Misleiding ontstaat vaak door onjuiste of onduidelijke reclamecampagnes. Het gaat nogal eens mis met korte, stellige reclamekreten of zinnetjes. De “kleine lettertjes” die invulling geven aan de stellige uiting kunnen de adverteerder niet baten als het dominerende bestanddeel van de mededeling misleidend is. Essentiële informatie moet duidelijk worden vermeld, zodat de consument een weloverwogen besluit over zijn aankoop kan nemen. De bedoeling van de adverteerder is niet relevant. Hij kan zichzelf dus niet vrijpleiten met het argument dat de mededeling niet bedoeld was om te misleiden. Het gaat erom hoe het relevante publiek de mededeling opvat. Overigens ligt de bewijslast bij de adverteerder: de adverteerder zal dus moeten bewijzen dat zijn stellingen in de reclame objectief juist en volledig zijn.6 Bij vergelijkende reclame gaat het om een aparte categorie. Vergelijken mag, mits eerlijk, transparant, verifieerbaar en geen appels met peren worden vergeleken. Vergelijkende reclame blijft in dit artikel verder buiten beschouwing.7

Maatregelen

Wanneer hij meent dat sprake is van misleiding, kan een consument of concurrent een verbod, rectificatie en eventueel een schadevergoeding vragen bij de rechter, maar ook een klacht indienen bij de RCC. De consument kan ook bij de ACM terecht met klachten over misleidende aanprijzingen of andere oneerlijke handelspraktijken.8 Daar is recent nadrukkelijk misleiding ten aanzien van duurzaamheidsclaims bij gekomen. Aanleiding is de wildgroei aan duurzaamheidsclaims (‘greenwashing’).9 Doel is dat bedrijven consumenten goed en volledig voorlichten over de duurzaamheid van hun producten of diensten.

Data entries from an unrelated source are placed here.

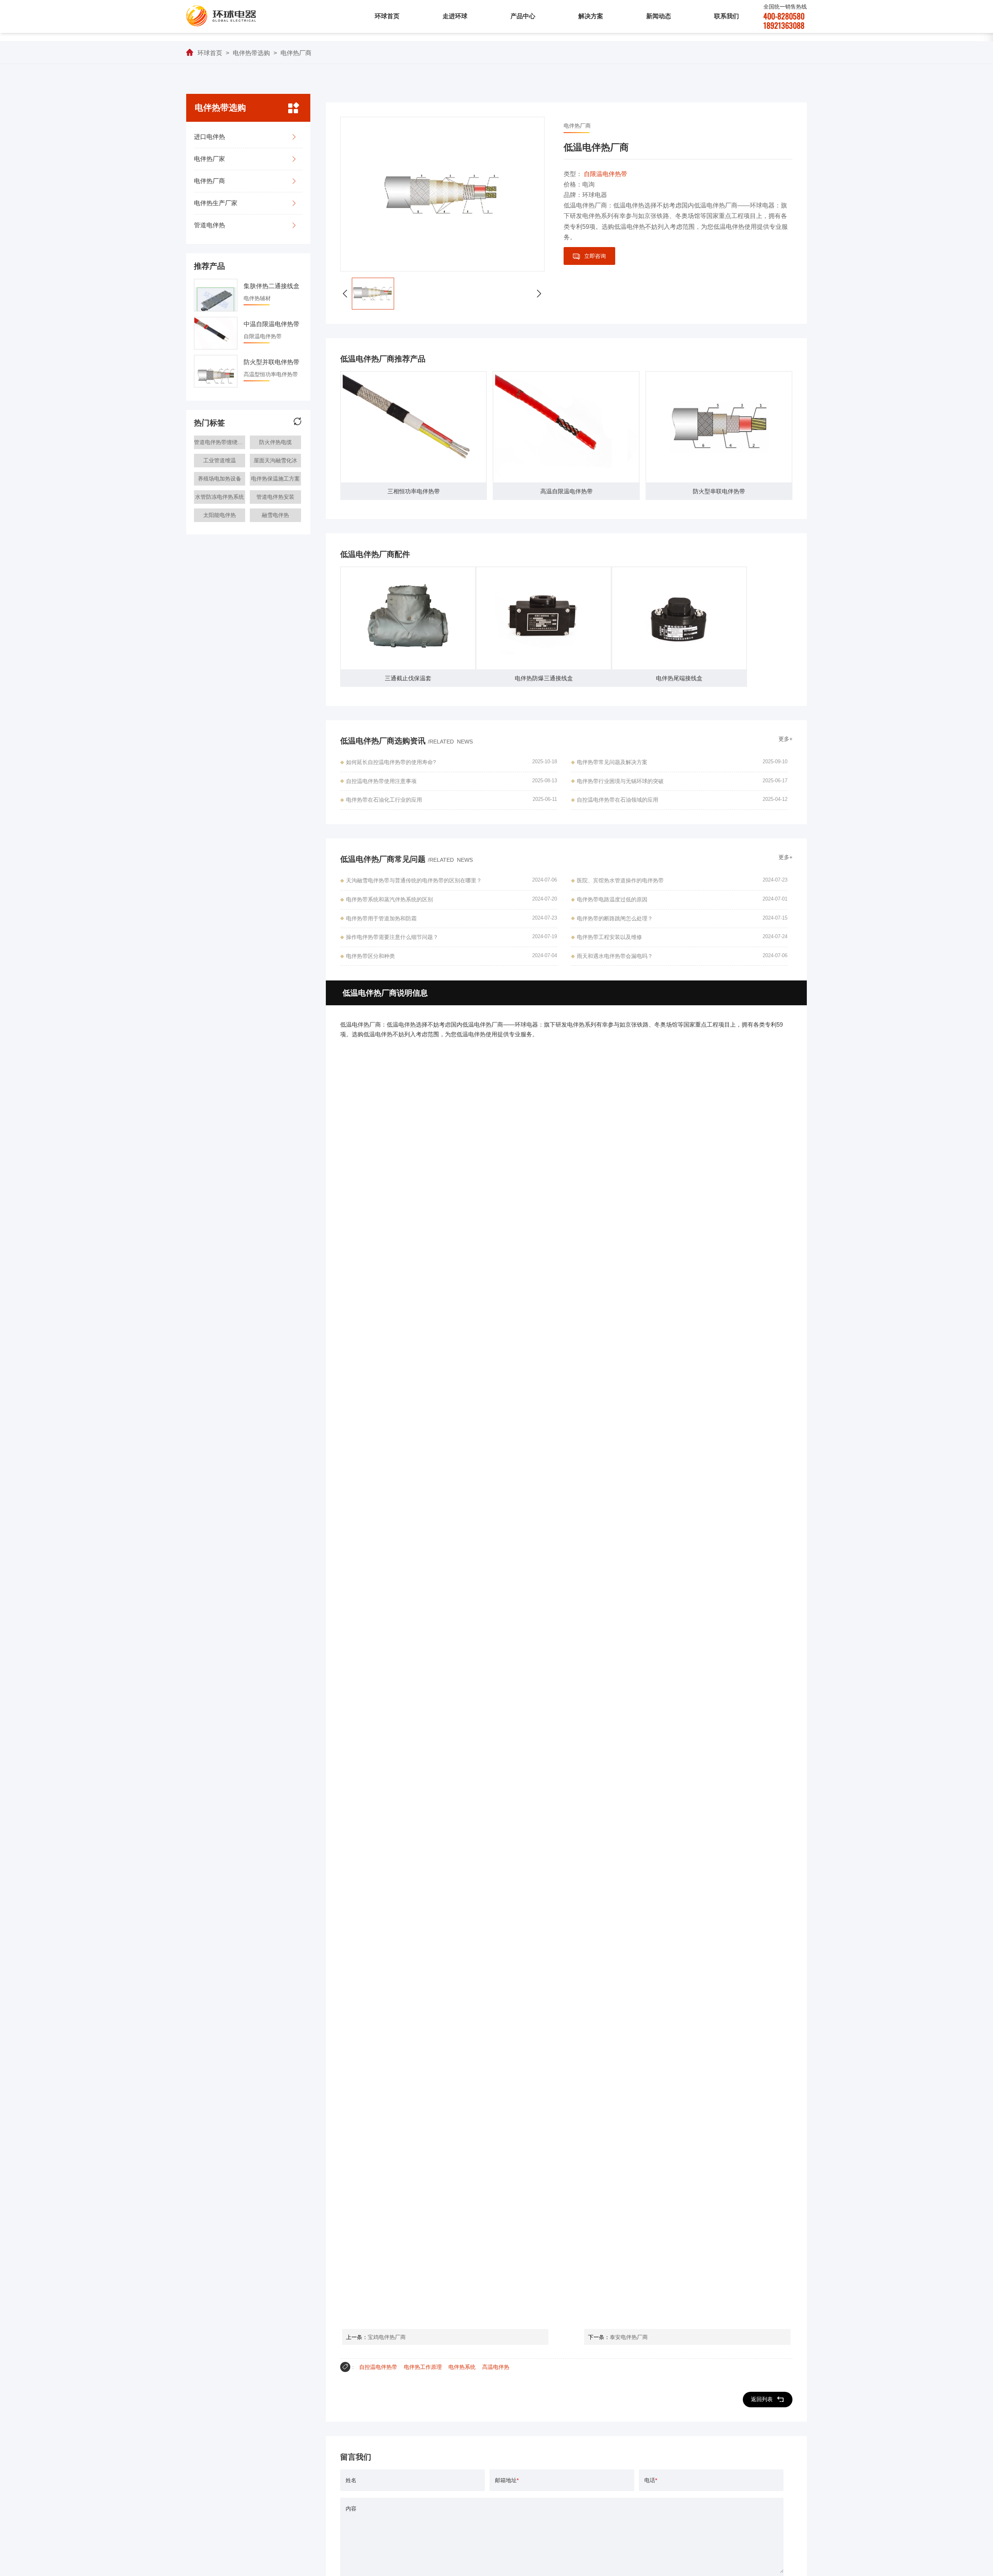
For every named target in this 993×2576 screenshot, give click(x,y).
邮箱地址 (507, 2480)
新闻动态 (658, 16)
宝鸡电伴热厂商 (387, 2337)
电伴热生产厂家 (215, 203)
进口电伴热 (209, 136)
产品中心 (522, 16)
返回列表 (762, 2399)
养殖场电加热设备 (219, 478)
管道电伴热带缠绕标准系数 (219, 442)
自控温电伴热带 (378, 2367)
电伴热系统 (462, 2367)
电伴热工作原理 (423, 2367)
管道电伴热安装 (275, 497)
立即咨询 (595, 256)
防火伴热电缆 (275, 442)
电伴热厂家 (209, 159)
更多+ (785, 739)
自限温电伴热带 (604, 174)
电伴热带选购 (251, 53)
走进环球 (455, 16)
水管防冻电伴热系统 (219, 497)
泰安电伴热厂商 (629, 2337)
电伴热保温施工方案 (275, 478)
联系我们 (726, 16)
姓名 (351, 2480)
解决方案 (590, 16)
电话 (650, 2480)
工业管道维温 (219, 460)
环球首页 (387, 16)
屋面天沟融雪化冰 (275, 460)
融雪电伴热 (275, 515)
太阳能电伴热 (219, 515)
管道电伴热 (209, 225)
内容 (351, 2508)
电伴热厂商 (295, 53)
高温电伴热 (495, 2367)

Behalve bij TV- en radioreclame zijn de uitspraken van de RCC niet afdwingbaar. Als de RCC een reclame-uiting misleidend vindt, beveelt de RCC slechts aan om niet meer op deze manier reclame te maken. Dit betekent niet dat de uitspraken van de RCC niet effectief zijn. De uitspraken van de RCC zijn namelijk openbaar. Ook kan de RCC een uitspraak als alert verspreiden, wat betekent dat de uitspraak door middel van een persbericht onder de aandacht van een breed publiek wordt gebracht.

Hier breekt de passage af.